Roane County should stop and think about what Jennifer Austin, and her studio, means to our children. Think about what a venue such as a beautifully restored Princess will mean to her, her students, and to us!

I’ll tell you about the rest of this week’s excitement soon…

Wednesday, November 25, 2009


We gathered Tuesday afternoon to listen to Muse Watson and Bill Landry share their visions of the Princess Performing Arts, Education, and Conference Center”. I have been a believer in Roane County and the Princess for a long time, but discussions like this still get me excited. I just wish I could accurately convey the “dream” that is coming true for us all.

The new resource for Roane County will be communications,” Bill Landry tells people he meets. He understands that the Center will bring a boost to the local economy as its services get underway, but more importantly, the Center will provide an opportunity to our young people for generations to come.

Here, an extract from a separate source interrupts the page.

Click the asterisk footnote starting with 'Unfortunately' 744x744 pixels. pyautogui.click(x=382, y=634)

The programs in arts and communications that Roane State is starting will have a “hands on” facility to enhance the classroom study. Working in a “real” radio and television studio, and producing “live” stage shows will provide our children with the confidence and experience they need to pursue careers in these areas of study. Not only will they gain professional experience in the radio and television media, they will also have had experience in sound, lighting, and stage production. It is one thing to have experience in single area of the arts, but to be able to include such a broad area on their resumes will be invaluable to them.

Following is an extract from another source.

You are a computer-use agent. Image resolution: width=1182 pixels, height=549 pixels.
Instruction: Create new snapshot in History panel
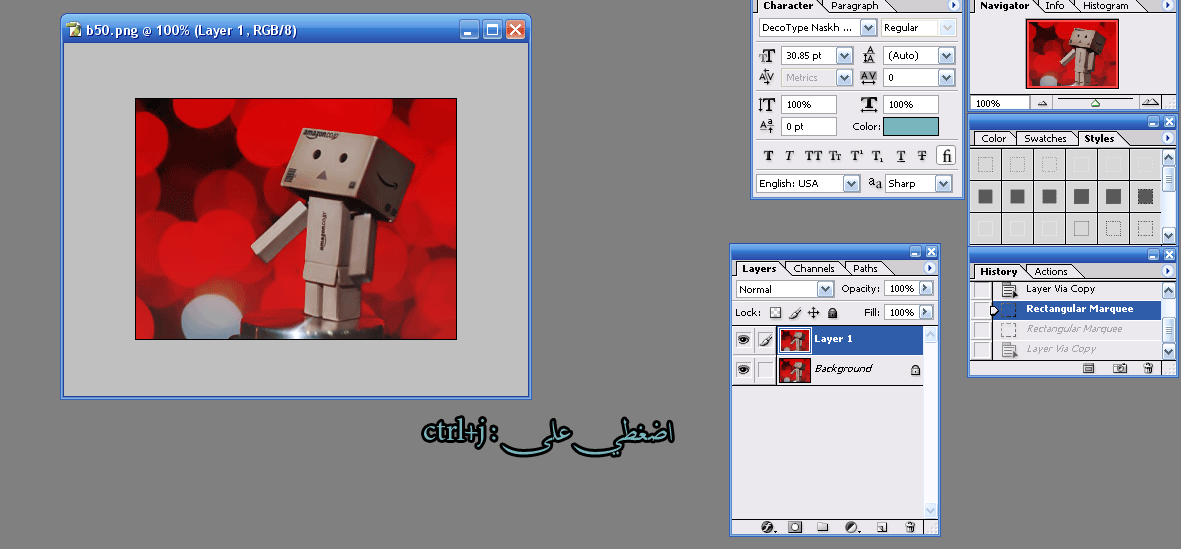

We are creating a need and creating economy,” Muse told us. The Princess Center will have a need for radio and television technicians and management staff. The live shows from the new expanded stage of the Princess Theatre will need sound and lighting personnel, actors, stage and set designers, as well as producers and directors. The Princess will be a place for our young people to “sprout and grow”! They will fill jobs in the industry across the nation and more and more people will come to Roane County to study and follow their dreams.

The Princess will become a ‘sound space’ too,” Muse pointed out. Muse recounted his first time inside the Princess Theatre, and how he began to sing “The Impossible Dream”. He could not believe the acoustics! Once again music will be performed and recorded inside the Princess. The facility will be fitted with “state of the art” sound equipment.

There is so much musical talent in this area,” Muse continued. The Princess will be a place for young voices to hone their skills and for older folks to continue their love of music, and we, the people of Roane County, will reap the benefits of this entertainment.

Our original commitment was to supplement our school’s education programs,” Muse said smiling, “and will see this dream come true!

The classes that Roane State will be offering in the arts will match those third and fourth year classes at Middle Tennessee State, and other colleges. Our students will have the advantage of “first hand” experience in “live” studios and on stage.

Already many groups and organizations are expressing a desire to move their shows and productions to the Princess venue. There have been expressions of interest from churches, gospel groups, bluegrass and blues bands, Arts in Motion Dance Studio, and many festivals.

Instead of looking at the TVA grant as a blessing, many people still want to blame the Princess program for something it couldn’t help. They would have preferred the $1.7M be given to the people of Roane County. That would mean our 7,000 residents would have gotten a check for $250; enough maybe to buy a month’s worth of groceries.

So why don’t we rejoice in the endowment to our future the Princess Performing Arts, Education, and Conference Center” will provide. The Center will continue giving back to Roane County this investment for generations to come. The event and the decision were made for us, so let’s enjoy it!